**Set problem**. Copy the rows word for word, starting at the line that contains "The height and width of the screenshot is (732, 720)." and continuing through the last row, with both ends included.

** Begin Records provided **

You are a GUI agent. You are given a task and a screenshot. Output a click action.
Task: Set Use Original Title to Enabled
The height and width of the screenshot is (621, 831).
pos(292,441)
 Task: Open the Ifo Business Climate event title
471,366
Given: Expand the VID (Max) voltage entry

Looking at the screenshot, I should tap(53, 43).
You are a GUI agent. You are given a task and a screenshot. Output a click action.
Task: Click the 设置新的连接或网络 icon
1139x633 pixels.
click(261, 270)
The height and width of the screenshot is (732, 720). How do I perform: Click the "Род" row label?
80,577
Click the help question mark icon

** End Records provided **

**Response to the exercise**.
The height and width of the screenshot is (732, 720). How do I perform: Click the "Род" row label?
80,577
Click the help question mark icon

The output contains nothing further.